A co-worker, Dan, has had a personal tragedy as well, his wife and twin sons killed in a car accident. A lost man, he ends up as Abe's fishing buddy. One day Dan suggests they go to a place called Dutchman's Creek, which dumps out of the Ashokan Reservoir, which when it was formed removed the buildings of a few towns (I'm well aware of this place, because I every time I drove to Cooperstown I went by it).

Before they fish the creek, they stop at a diner and strike up a conversation with the owner, Howard, who proceeds to tell them why Dutchman's Creek is a dangerous place. This story takes up about a third of the book. It concerns a German immigrant, before the Civil War, a philologist who also dabbles in the occult. He and his family live in a camp where he works as a stone mason. Things start getting weird, especially when a woman comes back from the grave: "What catches his attention is the fact that the woman is soaked, from head to foot, as if she’d been doused with a barrel of water the second before Rainer stepped through the front door. Her hair, her dress, are sopping. Her skin shines. It almost looks as if the water is flowing out of Helen, but that’s probably a trick of the light. The rumors are correct in one detail, the woman’s eyes, which are dull gold, the pupils black holes."

The German becomes convinced there is an evil presence in an old mansion, and he and a few friends go there to confront the evil. This is all very well done, although the pay-off isn't as good as the build-up (it usually never is). I had trouble visualizing what was going on, and the story didn't sound like someone talking (it was in the first person, Howard's voice).

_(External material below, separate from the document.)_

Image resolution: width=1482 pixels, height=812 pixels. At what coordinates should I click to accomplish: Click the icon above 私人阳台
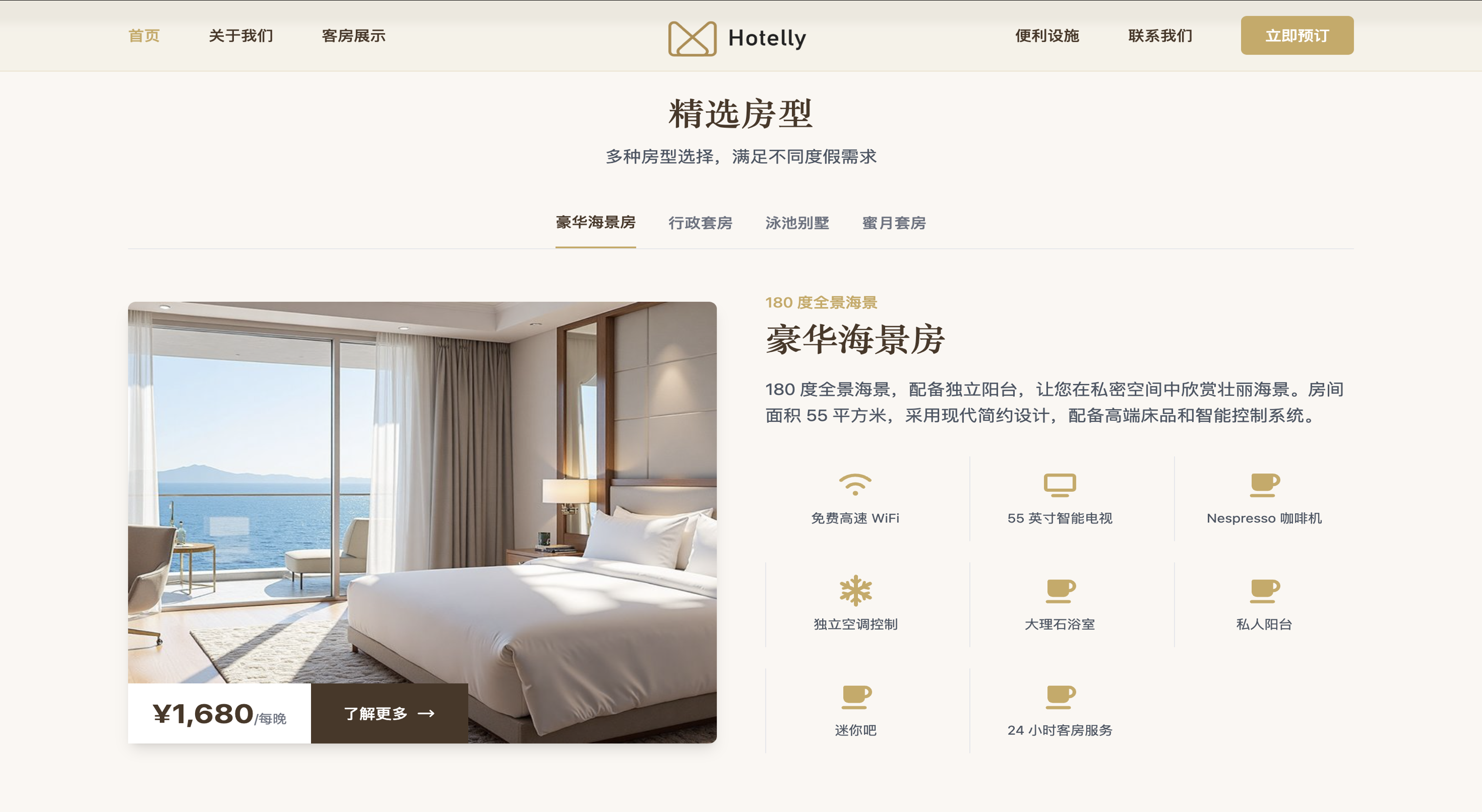click(1264, 590)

The story then ends with Dan and Abe finding out what's wrong with Dutchman's Creek.

Langan never pinpoints the source of the horror. There are Biblical references, such as the Leviathan, and references to an Egyptian god, Apep. That might drive someone who can be anal, like me, to distraction. But I appreciated the way he dealt with grief as an embodiment of something sinister. Abe and Dan, at the creek, each are tempted, and one resists and one gives in.

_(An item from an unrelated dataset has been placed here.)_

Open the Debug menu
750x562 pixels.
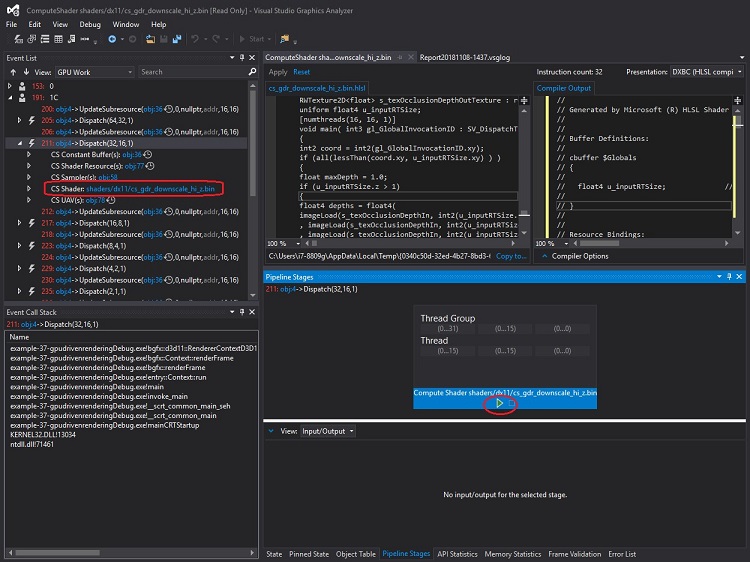(90, 23)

There are some pretty heavy scenes, too. Besides the walking dead woman, there is a lot of savagery in the showdown at the mansion, including a man beheaded, and this little bit of levity: "His chubby face, more baby than little boy, was wavering, the mouth stretching wider, splitting his cheeks most of the way to his ears, the blanched gums sprouting rows of serrated fangs that would not have been out of place in the mouth of a shark."

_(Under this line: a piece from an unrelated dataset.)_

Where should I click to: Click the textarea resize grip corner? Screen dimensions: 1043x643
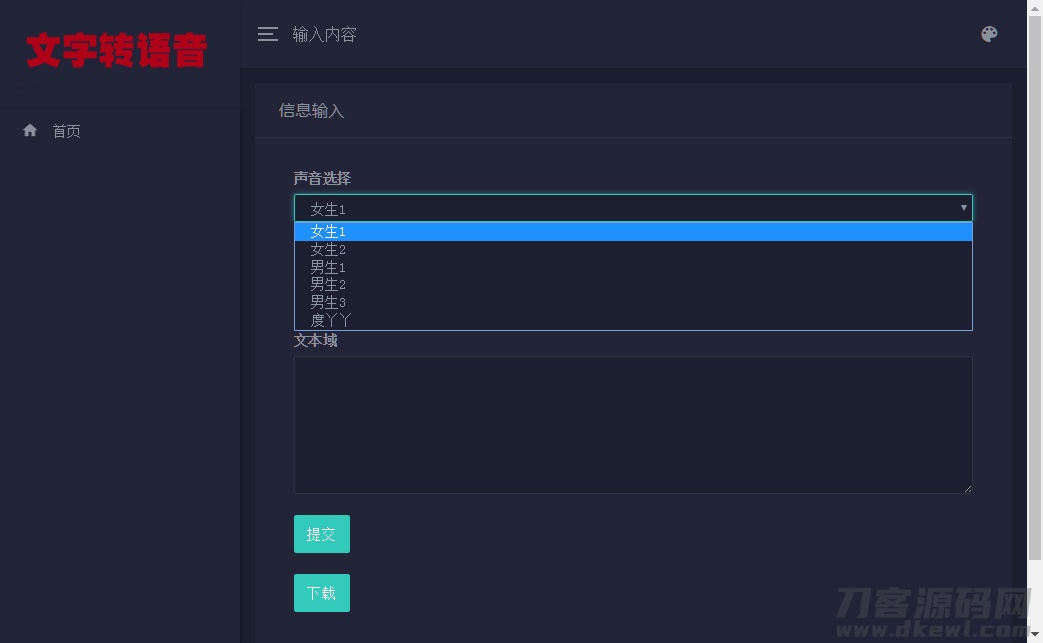coord(967,488)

Langan, who lives in the area, makes nice use of real places, and he also seems to know a lot about fishing, whereas I know nothing. He takes a moment to explain its allure: "God, but I love that first cast. You pinch the line to the rod, open the bail, lift the rod over your head, and snap your wrist, releasing the line as you do. The motion whips up the rod, taking the pink and green spinner-bait at the end of the line back and then out, out and out and out, trailing line like a jet speeding ahead of its contrail, climbing to the top of the parabola whose far end is going to put the lure right next to those fish. The reel feeds out more and more line, making a quick, whizzing sound as it spins; while the lure nears the apex of its flight and starts to slow, causing the line to bunch up right behind it. When the lure falls toward the water, it takes longer than it seems it should, so that for a moment, you wonder if it’s already hit the surface and somehow you missed it, and you’re almost to the point of searching for the spot where it went in when the spinner flashes and you look in time to see the water leap up with a plunk."

That almost wants to make me take up fishing, but just not at Dutchman's Creek.